Die ab Januar drohenden Kürzungen gehen auf den Haushaltskompromiss vom Sommer 2011 zurück, als der Streit um die Anhebung der Schuldenobergrenze die USA an den Rand der Zahlungsunfähigkeit gebracht hatte. Die damals vereinbarten drakonischen Einschnitte waren eigentlich als eine Art Drohkulisse gedacht, damit sich Republikaner und Demokraten auf einen ausgewogenen Plan zum Abbau des Haushaltsdefizits verständigen. Doch ohne Lösung bis Jahresende wird die Sparbombe automatisch gezündet.
Die "Fiskalklippe" ist der jüngste Ausdruck des seit Jahren schwelenden Streits zwischen Demokraten und Republikanern im Kongress über die Sanierung der Staatsfinanzen. Während die Demokraten von Präsident Barack Obama die Reichen stärker belasten wollen, lehnen die Republikaner höhere Steuern als Gefahr für Wirtschaft und Jobs ab. Stattdessen wollen sie vor allem bei den Sozialprogrammen stärker kürzen.
Für das Gesamtjahr 2012 errechneten die Statistiker der Regierung ein reales Wirtschaftswachstum von 2,2 Prozent, nach 1,8 Prozent 2011. Sie weisen allerdings darauf hin, dass die erste Schätzung zum vierten Quartal 2012 noch auf lückenhaften Daten fußt. Die zweite Schätzung auf breiterer Datenbasis soll am 28. Februar veröffentlicht werden. An den Finanzmärkten fiel die erste Reaktion enttäuschend aus. Vor allem der amerikanische Dollar geriet unter Druck. Dementsprechend stark präsentierte sich der Euro, der am Mittwoch in die Nähe der Marke von 1,36 Dollar vorstieß.

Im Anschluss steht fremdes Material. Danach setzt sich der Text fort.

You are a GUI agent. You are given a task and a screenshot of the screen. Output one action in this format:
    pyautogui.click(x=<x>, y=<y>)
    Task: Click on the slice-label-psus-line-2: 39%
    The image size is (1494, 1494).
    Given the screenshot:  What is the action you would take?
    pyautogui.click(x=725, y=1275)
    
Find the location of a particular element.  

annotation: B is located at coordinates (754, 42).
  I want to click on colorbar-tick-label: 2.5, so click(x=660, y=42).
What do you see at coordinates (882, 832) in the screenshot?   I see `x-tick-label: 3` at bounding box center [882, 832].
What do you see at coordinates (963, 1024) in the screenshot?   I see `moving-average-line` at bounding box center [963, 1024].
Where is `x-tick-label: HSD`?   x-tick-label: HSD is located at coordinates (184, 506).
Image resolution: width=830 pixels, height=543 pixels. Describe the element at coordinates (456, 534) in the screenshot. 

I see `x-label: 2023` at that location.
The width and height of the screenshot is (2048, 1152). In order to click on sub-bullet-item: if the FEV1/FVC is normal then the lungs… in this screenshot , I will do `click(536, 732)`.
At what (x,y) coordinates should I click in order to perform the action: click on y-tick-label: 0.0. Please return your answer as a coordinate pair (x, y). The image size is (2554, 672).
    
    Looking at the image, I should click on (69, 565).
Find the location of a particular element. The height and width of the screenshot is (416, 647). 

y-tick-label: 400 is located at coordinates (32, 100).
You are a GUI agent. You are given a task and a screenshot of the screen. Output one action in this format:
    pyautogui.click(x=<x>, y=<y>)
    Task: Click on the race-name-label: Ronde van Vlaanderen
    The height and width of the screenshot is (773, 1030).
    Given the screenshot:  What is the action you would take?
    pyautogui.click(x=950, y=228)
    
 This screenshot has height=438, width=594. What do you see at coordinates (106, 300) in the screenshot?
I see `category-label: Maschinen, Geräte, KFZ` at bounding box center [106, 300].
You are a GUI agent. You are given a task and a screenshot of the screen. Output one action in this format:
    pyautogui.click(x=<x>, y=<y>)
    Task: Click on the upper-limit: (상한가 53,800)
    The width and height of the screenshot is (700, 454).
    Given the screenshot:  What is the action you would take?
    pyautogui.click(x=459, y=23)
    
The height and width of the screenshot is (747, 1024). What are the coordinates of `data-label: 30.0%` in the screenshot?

Die Wachstumsschwäche zum Jahresende geht vor allem auf das Konto rückläufiger Staatsausgaben. Besonders tief im roten Bereich lagen die Rüstungsausgaben, die mit gut 22 Prozent so stark wie selten zuvor nachgaben. Zudem war der Lageraufbau rückläufig, die Unternehmen produzierten also weniger „auf Halde“. Vom Außenhandel wurde die Entwicklung zusätzlich durch schwache Exporte belastet. Gestützt wurde die US-Konjunktur indes durch höhere Ausgaben der Verbraucher. Auch die Investitionen der Unternehmen und die Bauausgaben verhinderten ein stärkeres Minus. Die Außenhandelsbilanz wurde durch geringere Importe in ein etwas günstigeres Licht gerückt.
Bankvolkswirte zeigten sich von dem konjunkturellen Rücksetzer überrascht, verwiesen aber auf positive Aspekte. Genannt wurde insbesondere der Zuwachs bei den Konsumausgaben, die für die USA als Wachstumstreiber schlechthin gelten. Der Anstieg der Investitionsausgaben deutet demnach auf größere Zuversicht der US-Unternehmen hin, während sich die Erholung des krisengeschüttelten Immobilienmarkts - Auslöser der Finanzkrise von 2008 - fortzusetzen scheint. Mithin sahen die meisten Ökonomen keinen Grund, das Ende der moderaten Erholungskurses auszurufen.